# DOCUMENT EXTRACT

========

Your quasi-religious beliefs have no impact in the actual scientific state-of-the-art. And that is "nobody knows". That you, like all religious morons, claim to have truth where the actual state of knowledge is uncertainty is no surprise though.
Re:Wrong, no deity necessary for this debate (Score:4, Interesting)
Just a logical/philosophical construct as to what is a "soul"
Yep. Originally the word "soul" meant simply "that which makes a thing move". It was used indistinctly by religious and non-religious thinkers alike.
For example, in Aristotle's classification, there are 3 causes of movements: biological growth, automatic reactions to stimuli, and rational deliberation. Each was called a "soul", namely, vegetative soul (plants, animals, and humans all have this one), sensitive soul (animals and humans have this one), and intellective soul (only humans have this one). And they are 100% inherent to a living body, not distinct or independent, so when a body dies so does its souls (plural).
The concept remains, as anyone dealing with plants, animals or people is well aware of these three aspects (plus many others). They just call them by different terms. But there's a reason the sciences that focus specifically on what makes humans tick (psychology, psychiatry, psychometry, etc.) all begin with psyche -- "soul" in Greek.

========

# DATA SECTION
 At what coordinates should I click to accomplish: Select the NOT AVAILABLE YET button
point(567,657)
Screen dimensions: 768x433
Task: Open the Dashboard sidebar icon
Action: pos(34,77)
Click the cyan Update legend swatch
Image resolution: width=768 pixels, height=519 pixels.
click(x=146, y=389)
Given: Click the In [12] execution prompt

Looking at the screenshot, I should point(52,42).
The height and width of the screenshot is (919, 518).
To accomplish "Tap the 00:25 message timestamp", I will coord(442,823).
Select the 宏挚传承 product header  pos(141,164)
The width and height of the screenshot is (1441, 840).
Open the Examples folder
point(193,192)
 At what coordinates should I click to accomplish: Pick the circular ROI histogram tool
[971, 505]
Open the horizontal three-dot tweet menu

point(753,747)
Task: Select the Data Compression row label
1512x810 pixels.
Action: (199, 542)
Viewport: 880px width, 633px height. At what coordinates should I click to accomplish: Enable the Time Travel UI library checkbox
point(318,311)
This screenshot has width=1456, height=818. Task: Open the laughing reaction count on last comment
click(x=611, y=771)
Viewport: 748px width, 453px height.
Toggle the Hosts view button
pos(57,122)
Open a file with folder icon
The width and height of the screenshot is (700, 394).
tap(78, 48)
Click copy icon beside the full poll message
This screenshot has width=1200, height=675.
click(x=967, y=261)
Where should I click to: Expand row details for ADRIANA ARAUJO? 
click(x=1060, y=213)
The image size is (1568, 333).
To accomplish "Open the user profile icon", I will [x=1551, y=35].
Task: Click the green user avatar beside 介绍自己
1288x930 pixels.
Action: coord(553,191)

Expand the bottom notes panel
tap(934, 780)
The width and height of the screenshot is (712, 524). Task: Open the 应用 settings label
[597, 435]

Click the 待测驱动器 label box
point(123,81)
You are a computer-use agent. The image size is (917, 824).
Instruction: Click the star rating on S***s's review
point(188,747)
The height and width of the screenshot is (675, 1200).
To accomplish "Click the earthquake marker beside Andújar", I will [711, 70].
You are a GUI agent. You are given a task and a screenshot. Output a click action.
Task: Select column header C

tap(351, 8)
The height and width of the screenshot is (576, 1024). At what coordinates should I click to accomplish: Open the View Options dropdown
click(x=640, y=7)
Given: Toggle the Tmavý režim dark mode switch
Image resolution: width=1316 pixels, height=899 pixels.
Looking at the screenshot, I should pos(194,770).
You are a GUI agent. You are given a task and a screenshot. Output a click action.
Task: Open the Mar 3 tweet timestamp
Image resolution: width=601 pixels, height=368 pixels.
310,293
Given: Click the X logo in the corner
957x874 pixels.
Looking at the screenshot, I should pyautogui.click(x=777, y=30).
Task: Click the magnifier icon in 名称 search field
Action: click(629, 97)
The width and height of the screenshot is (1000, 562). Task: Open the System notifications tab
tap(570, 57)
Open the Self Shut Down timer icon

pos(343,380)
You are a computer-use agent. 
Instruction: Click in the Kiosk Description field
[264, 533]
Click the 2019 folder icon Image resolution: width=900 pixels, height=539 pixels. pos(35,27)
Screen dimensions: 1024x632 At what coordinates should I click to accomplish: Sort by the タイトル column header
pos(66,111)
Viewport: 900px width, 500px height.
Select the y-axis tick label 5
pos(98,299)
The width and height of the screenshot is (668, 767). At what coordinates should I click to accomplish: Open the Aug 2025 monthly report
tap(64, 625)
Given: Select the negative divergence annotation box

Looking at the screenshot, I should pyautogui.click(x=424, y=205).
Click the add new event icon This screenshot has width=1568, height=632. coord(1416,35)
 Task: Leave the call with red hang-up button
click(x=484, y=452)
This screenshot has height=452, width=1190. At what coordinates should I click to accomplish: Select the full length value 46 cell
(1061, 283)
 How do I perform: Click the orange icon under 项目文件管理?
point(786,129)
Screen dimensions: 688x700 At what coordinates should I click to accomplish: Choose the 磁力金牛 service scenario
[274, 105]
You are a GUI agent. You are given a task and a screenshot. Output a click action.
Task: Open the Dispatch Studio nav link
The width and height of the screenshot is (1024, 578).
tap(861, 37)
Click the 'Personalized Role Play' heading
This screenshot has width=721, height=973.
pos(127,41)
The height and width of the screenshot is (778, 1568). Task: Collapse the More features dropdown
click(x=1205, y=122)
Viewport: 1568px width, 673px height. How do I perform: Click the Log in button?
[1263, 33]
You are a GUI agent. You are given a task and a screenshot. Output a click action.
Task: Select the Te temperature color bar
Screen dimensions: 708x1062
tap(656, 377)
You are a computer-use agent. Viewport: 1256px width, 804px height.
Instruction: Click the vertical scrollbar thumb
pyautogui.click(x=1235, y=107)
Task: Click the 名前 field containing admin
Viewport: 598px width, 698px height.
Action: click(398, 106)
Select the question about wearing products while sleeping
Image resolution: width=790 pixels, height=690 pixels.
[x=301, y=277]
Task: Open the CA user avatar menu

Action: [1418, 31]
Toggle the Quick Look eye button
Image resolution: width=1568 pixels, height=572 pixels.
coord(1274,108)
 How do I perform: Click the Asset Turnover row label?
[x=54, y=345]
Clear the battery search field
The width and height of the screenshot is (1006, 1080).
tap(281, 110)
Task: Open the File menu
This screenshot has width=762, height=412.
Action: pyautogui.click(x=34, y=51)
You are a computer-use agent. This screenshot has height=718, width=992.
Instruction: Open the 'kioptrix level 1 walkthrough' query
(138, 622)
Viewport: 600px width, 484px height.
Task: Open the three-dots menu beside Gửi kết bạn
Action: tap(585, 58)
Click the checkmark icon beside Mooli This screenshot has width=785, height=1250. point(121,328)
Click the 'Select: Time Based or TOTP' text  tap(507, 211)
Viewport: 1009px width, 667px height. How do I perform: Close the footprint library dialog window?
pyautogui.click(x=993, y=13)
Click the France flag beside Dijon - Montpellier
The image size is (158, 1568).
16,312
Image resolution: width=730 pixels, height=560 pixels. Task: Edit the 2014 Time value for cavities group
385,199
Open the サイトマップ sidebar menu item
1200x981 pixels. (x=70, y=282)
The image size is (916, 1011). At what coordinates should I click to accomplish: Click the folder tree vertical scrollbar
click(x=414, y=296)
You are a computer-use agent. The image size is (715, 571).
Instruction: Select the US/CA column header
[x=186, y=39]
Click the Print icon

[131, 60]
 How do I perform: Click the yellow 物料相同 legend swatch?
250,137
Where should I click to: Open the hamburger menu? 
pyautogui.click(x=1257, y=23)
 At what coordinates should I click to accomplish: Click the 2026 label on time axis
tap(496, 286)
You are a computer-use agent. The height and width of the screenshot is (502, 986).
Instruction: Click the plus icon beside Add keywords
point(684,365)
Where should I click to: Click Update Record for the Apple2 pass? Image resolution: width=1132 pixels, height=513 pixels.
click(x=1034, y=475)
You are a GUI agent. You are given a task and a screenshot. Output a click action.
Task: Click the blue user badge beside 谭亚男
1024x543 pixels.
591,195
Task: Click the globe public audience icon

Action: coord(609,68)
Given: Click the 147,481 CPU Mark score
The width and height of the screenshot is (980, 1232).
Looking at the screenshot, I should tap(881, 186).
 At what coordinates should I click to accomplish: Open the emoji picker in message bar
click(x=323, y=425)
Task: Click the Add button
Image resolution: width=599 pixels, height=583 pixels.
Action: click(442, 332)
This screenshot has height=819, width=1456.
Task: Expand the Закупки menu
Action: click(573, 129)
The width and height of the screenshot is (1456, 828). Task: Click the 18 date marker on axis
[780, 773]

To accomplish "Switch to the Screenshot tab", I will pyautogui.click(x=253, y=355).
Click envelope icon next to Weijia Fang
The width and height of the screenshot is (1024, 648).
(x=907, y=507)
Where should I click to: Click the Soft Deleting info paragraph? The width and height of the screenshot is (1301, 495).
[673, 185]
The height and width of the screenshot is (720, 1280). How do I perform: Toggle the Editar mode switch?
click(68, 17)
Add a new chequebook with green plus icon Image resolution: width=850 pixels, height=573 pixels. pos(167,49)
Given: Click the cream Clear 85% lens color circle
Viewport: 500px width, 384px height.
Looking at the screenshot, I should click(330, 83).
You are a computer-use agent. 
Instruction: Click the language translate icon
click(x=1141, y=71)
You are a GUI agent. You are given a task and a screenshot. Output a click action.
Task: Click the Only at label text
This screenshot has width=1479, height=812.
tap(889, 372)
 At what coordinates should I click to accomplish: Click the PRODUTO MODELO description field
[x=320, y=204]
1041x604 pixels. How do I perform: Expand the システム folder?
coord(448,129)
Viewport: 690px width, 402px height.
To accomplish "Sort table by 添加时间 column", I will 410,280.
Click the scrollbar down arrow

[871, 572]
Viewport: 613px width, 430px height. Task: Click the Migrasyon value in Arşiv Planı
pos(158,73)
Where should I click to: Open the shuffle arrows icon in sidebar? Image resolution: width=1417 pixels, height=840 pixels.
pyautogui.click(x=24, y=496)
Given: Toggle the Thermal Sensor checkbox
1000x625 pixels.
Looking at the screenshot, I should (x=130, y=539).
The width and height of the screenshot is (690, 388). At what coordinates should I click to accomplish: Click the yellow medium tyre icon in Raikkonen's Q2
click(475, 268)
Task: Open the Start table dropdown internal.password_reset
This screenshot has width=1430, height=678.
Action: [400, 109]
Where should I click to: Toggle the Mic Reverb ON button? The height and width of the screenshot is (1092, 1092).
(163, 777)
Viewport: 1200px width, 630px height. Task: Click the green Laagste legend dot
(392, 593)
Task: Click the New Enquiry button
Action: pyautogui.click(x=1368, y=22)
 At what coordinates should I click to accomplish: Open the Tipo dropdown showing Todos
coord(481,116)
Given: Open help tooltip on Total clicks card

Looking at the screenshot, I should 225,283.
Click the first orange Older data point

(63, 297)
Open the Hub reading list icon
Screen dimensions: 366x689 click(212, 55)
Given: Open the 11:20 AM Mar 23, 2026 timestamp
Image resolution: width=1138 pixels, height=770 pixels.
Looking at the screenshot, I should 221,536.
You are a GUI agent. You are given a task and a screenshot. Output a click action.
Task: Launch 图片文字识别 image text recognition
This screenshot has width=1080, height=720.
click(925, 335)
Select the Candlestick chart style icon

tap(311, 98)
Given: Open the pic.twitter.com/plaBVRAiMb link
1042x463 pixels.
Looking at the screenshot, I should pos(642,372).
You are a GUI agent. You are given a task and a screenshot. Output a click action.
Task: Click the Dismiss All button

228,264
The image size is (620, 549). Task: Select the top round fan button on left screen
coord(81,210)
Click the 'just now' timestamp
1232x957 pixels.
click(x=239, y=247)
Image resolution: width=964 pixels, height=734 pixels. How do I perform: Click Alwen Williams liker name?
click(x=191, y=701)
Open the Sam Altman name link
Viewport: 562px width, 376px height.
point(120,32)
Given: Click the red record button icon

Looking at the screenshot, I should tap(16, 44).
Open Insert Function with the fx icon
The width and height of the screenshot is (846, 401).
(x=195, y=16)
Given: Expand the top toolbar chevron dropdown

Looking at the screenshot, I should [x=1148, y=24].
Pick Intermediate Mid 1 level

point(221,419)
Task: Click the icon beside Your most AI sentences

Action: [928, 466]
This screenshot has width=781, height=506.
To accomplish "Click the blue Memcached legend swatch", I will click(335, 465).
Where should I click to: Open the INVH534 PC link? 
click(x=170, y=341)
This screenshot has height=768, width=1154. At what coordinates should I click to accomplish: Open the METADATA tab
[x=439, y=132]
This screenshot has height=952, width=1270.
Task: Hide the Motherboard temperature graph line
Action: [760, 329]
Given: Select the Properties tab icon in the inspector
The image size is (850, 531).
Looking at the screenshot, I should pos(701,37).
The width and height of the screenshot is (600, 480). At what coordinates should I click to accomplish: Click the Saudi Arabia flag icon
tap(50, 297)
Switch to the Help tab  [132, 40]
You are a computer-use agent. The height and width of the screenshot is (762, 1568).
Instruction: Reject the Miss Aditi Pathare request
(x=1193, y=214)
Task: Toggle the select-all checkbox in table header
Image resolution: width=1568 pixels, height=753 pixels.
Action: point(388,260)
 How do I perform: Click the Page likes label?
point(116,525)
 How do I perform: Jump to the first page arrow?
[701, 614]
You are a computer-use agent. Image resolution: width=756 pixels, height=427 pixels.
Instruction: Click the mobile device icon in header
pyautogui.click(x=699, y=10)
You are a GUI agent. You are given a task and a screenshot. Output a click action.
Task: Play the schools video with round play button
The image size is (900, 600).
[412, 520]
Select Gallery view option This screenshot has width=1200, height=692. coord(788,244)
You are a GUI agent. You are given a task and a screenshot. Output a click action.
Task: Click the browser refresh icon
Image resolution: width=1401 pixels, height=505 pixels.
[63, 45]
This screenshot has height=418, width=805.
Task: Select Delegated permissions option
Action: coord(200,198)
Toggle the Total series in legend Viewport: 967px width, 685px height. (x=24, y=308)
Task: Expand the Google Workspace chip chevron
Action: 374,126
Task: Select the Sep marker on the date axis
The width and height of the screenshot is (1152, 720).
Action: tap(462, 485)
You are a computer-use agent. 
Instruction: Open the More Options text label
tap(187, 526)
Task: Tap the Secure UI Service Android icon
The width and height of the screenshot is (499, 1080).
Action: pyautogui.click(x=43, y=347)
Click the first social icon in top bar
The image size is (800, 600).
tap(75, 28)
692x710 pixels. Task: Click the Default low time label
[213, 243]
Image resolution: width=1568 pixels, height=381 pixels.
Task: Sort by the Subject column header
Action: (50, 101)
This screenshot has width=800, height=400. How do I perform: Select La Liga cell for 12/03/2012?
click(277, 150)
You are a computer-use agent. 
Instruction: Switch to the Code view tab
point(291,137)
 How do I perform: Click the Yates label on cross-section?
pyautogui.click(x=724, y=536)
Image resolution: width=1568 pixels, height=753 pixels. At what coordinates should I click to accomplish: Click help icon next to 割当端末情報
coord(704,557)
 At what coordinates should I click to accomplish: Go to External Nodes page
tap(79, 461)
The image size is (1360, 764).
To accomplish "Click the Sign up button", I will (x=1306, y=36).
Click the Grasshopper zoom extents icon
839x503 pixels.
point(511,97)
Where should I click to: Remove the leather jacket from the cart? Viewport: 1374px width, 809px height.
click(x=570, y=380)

========

# ABOUT THIS EXERCISE
How might the forum discussion about what "soul" originally meant continue? Write the next part, picking up right after the comment on the Greek word psyche.

# RESPONSE TO THE EXERCISE
Re:Wrong, no deity necessary for this debate (Score:4, Informative)
Interesting but irrelevant. The usage here by a religious person is making a specific supernatural claim about something that cannot be shown to exist in anyway, but is simply assumed based on received doctrine.
Re:Wrong, no deity necessary for this debate (Score:5, Informative)
... so it must be based on some fantasy figure which also has no evidence to support it ...
Wrong. Its a philosophical argument, involving only logic. No particular book, not particular denomination, no particular deity necessary. Just a logical/philosophical construct as to what is a "soul" and can it be recognized through an "enlightened" conversation.
Wrong. It is an appeal to a supernatural belief that cannot be supported genuine logic, nor has any evidence. To quote Lemoine:
Who am I to tell God where he can and can't put souls?
This assertion is a purely theological one, having nothing to do with logic.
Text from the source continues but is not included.